El municipio destaca por la belleza de sus dos castillos, el de San José y el de la Alcozaiba. Este último ha sido restaurado, recientemente, con la finalidad de mostrar una parte del mismo

El Castillo de la Alcozaiba es un Bien de Interés Cultural (BIC) de origen islámico; en concreto, los restos de la fortificación pertenecen al siglo XII, si bien presentan grandes reformas a finales del siglo XV y principios del XVII. A lo largo de su historia, el conjunto ha sido testigo de guerras, terremotos y transformaciones, conservando aún hoy su carácter histórico y su papel central en la historia de El Castell de Guadalest.

En el año 1244, tras la conquista cristiana, el infante don Alfonso, hijo de Jaime I, firmó un pacto con el caudillo musulmán Al-Azraq por el que le permitía conservar el control de varios castillos de la zona. Las tensiones por la posesión de los territorios provocaron varias revueltas moriscas en las que la fortaleza jugó un papel estratégico para la defensa del valle. Durante los siglos XIV y XV, pasó por diversas manos reales y nobiliarias, siendo vendido, recuperado y ocupado en episodios bélicos. A partir del año 1609, con la expulsión de los moriscos, disminuyeron sensiblemente las necesidades defensivas de los señores de Guadalest.

Sistemas de defensa y supervivencia

En toda fortaleza medieval, el agua valía tanto como la piedra.
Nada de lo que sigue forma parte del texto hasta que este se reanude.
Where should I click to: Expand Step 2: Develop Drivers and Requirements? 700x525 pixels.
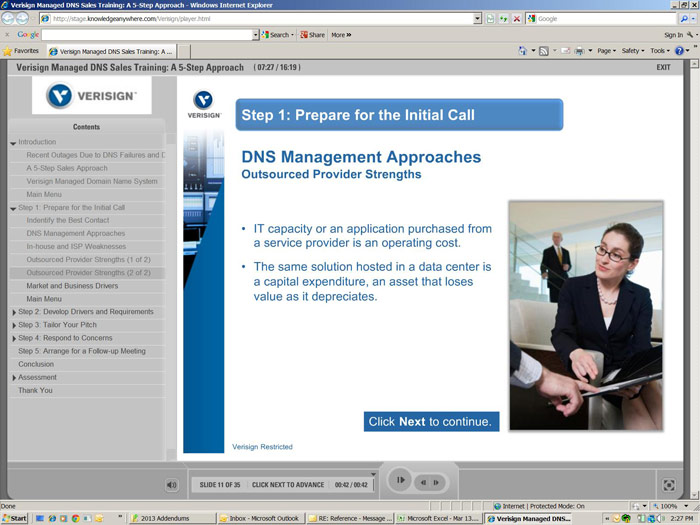pos(13,312)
Contar con un buen sistema de captación y almacenamiento podía marcar la diferencia entre resistir o sucumbir durante un prolongado asedio. En algunos casos, una simple cisterna bien construida resultaba estratégicamente más importante que un elevado muro. Por ello, las construcciones militares de la Edad Media incorporaban aljibes que, todavía hoy, permanecen ocultos bajo nuestros pies, silenciosos testigos de su pasado defensivo.

En el interior del Castillo de la Alcozaiba se conservan dos aljibles de planta rectangular y una sola nave, aunque de distintas dimensiones y épocas. El aljibe superior, de menor tamaño, es de origen andalusí y está cubierto por una bóveda de cañón. El aljibe inferior, en cambio, pertenece probablemente a época bajomedieval cristiana.